The two-hour premiere of NBC's top drama "Heroes" was down 25% compared with last year's one-hour opener, taking an expected hit following a creatively middling second season and an extended nine-month hiatus prompted by the writers strike.
I found out about the Heroes premiere last night at about 10:05, which, oddly, isn't one of the factors they mention in its ratings decline -- fortunately, there's a repeat showing on the weekend that I can DVR.
This is that mystery period of the year where shows you like may or may not start running at any time. I suspect the big networks have their schedules run by people who still act like it's the 80s when there were only 3 or 4 channels and everyone knew everything that was happening on them.
4 comments:
Well, you didn't miss all that much IMHO. I'm even considering giving up on the show now. I guess I'll keep watching for the next couple weeks (if only b/c J is still more inclined to continue watching than I am), but I was pretty disappointed with the two episodes last night. Seems to me that Kring hasn't really learned much from his mistakes last season. Too many characters, too much going on, and apparently no character is ever reliably dead. Even the ones who should be (like Maya, who annoys the bejesus out of me).

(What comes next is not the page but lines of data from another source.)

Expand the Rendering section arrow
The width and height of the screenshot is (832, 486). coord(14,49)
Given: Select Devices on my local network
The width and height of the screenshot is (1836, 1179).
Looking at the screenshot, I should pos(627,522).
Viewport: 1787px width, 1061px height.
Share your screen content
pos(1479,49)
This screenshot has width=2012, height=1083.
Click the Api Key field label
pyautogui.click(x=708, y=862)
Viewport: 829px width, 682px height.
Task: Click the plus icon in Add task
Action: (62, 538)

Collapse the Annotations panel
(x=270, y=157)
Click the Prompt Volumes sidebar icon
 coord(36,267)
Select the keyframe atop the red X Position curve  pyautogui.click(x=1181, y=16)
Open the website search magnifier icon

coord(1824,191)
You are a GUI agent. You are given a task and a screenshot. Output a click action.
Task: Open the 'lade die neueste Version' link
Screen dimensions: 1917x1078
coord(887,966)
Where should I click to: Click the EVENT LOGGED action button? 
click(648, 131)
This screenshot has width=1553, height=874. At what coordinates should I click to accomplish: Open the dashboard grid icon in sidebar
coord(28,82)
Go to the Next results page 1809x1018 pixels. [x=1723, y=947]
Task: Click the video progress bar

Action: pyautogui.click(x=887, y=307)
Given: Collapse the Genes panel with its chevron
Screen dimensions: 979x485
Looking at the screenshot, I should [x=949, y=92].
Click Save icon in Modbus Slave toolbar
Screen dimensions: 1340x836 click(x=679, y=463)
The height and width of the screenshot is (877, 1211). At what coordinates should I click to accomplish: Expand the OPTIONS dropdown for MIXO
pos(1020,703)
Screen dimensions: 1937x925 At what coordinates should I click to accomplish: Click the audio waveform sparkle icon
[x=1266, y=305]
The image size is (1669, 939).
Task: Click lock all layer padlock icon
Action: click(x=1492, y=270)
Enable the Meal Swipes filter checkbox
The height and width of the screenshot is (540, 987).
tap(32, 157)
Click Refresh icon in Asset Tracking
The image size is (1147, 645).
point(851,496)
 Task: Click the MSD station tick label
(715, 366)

Do hafta say that characters never truly being dead is being somewhat true to the source material.
I've read suggestions that part of the problem the big network shows have is trying to fill that 22-24 episode arc over the course of a year. Thus introducing all these secondary stories and side tracks.
Definitely if you watch an HBO series or basic cable show with its 10-12 episode season, they're much tighter and stick closer to a main plot.
Finally saw it -- yah, pretty disjointed and burying the good stories under the mass. There's like 6-10 storylines each getting about 5-10 minutes of development. They could just convert the show into a bunch of webisodes!
That said, I did like some of the turns and developments in there. They just need to give the stories enough time to breath.
To me it felt like stuff from the first season's cutting room floor pasted together at random.